Assignment: Below are some entries; set them all down exactly.
[Raw data Boundary: Start]
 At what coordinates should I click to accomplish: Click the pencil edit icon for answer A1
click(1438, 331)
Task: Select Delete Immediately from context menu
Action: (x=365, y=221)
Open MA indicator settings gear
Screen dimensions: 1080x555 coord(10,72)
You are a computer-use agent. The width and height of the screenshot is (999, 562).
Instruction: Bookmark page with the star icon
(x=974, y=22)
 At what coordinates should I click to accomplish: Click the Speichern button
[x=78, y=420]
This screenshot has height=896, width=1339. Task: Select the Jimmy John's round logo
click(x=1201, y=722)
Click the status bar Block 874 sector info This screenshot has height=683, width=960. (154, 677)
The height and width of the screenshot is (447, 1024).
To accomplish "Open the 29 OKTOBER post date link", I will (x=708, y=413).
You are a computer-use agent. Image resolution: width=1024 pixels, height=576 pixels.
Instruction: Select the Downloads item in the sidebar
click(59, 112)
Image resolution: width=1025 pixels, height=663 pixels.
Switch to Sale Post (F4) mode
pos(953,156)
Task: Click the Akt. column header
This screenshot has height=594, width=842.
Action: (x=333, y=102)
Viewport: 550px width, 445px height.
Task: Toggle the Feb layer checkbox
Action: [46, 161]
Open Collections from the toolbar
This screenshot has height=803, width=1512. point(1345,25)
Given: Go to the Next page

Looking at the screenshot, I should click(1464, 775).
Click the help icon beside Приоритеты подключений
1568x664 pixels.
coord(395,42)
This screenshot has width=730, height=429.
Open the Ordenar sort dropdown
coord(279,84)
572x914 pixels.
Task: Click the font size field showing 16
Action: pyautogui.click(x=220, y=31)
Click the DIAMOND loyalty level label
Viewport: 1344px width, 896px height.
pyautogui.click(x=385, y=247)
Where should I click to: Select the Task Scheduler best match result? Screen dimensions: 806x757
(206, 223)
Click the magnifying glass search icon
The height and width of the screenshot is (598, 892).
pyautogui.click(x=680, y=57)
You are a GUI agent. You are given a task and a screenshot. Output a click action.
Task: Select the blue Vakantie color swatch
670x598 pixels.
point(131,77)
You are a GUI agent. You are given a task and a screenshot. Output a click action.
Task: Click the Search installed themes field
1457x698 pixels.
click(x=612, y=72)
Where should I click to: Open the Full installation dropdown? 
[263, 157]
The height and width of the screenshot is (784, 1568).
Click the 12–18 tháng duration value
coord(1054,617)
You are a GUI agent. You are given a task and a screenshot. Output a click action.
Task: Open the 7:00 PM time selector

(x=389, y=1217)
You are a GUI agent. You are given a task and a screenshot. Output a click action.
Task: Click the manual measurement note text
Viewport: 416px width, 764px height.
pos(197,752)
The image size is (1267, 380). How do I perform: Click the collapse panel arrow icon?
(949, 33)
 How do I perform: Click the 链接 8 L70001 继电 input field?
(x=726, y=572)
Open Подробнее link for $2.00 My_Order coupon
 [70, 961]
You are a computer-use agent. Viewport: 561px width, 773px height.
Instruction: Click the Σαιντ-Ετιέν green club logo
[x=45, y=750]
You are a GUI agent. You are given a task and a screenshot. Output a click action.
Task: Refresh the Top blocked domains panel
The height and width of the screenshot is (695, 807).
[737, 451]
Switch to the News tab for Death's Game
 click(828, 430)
[Raw data Boundary: End]
Solution to this exercise:
 At what coordinates should I click to accomplish: Click the pencil edit icon for answer A1
click(1438, 331)
Task: Select Delete Immediately from context menu
Action: (x=365, y=221)
Open MA indicator settings gear
Screen dimensions: 1080x555 coord(10,72)
You are a computer-use agent. The width and height of the screenshot is (999, 562).
Instruction: Bookmark page with the star icon
(x=974, y=22)
 At what coordinates should I click to accomplish: Click the Speichern button
[x=78, y=420]
This screenshot has height=896, width=1339. Task: Select the Jimmy John's round logo
click(x=1201, y=722)
Click the status bar Block 874 sector info This screenshot has height=683, width=960. (154, 677)
The height and width of the screenshot is (447, 1024).
To accomplish "Open the 29 OKTOBER post date link", I will (x=708, y=413).
You are a computer-use agent. Image resolution: width=1024 pixels, height=576 pixels.
Instruction: Select the Downloads item in the sidebar
click(59, 112)
Image resolution: width=1025 pixels, height=663 pixels.
Switch to Sale Post (F4) mode
pos(953,156)
Task: Click the Akt. column header
This screenshot has height=594, width=842.
Action: (x=333, y=102)
Viewport: 550px width, 445px height.
Task: Toggle the Feb layer checkbox
Action: [46, 161]
Open Collections from the toolbar
This screenshot has height=803, width=1512. point(1345,25)
Given: Go to the Next page

Looking at the screenshot, I should click(1464, 775).
Click the help icon beside Приоритеты подключений
1568x664 pixels.
coord(395,42)
This screenshot has width=730, height=429.
Open the Ordenar sort dropdown
coord(279,84)
572x914 pixels.
Task: Click the font size field showing 16
Action: pyautogui.click(x=220, y=31)
Click the DIAMOND loyalty level label
Viewport: 1344px width, 896px height.
pyautogui.click(x=385, y=247)
Where should I click to: Select the Task Scheduler best match result? Screen dimensions: 806x757
(206, 223)
Click the magnifying glass search icon
The height and width of the screenshot is (598, 892).
pyautogui.click(x=680, y=57)
You are a GUI agent. You are given a task and a screenshot. Output a click action.
Task: Select the blue Vakantie color swatch
670x598 pixels.
point(131,77)
You are a GUI agent. You are given a task and a screenshot. Output a click action.
Task: Click the Search installed themes field
1457x698 pixels.
click(x=612, y=72)
Where should I click to: Open the Full installation dropdown? 
[263, 157]
The height and width of the screenshot is (784, 1568).
Click the 12–18 tháng duration value
coord(1054,617)
You are a GUI agent. You are given a task and a screenshot. Output a click action.
Task: Open the 7:00 PM time selector

(x=389, y=1217)
You are a GUI agent. You are given a task and a screenshot. Output a click action.
Task: Click the manual measurement note text
Viewport: 416px width, 764px height.
pos(197,752)
The image size is (1267, 380). How do I perform: Click the collapse panel arrow icon?
(949, 33)
 How do I perform: Click the 链接 8 L70001 继电 input field?
(x=726, y=572)
Open Подробнее link for $2.00 My_Order coupon
 [70, 961]
You are a computer-use agent. Viewport: 561px width, 773px height.
Instruction: Click the Σαιντ-Ετιέν green club logo
[x=45, y=750]
You are a GUI agent. You are given a task and a screenshot. Output a click action.
Task: Refresh the Top blocked domains panel
The height and width of the screenshot is (695, 807).
[737, 451]
Switch to the News tab for Death's Game
 click(828, 430)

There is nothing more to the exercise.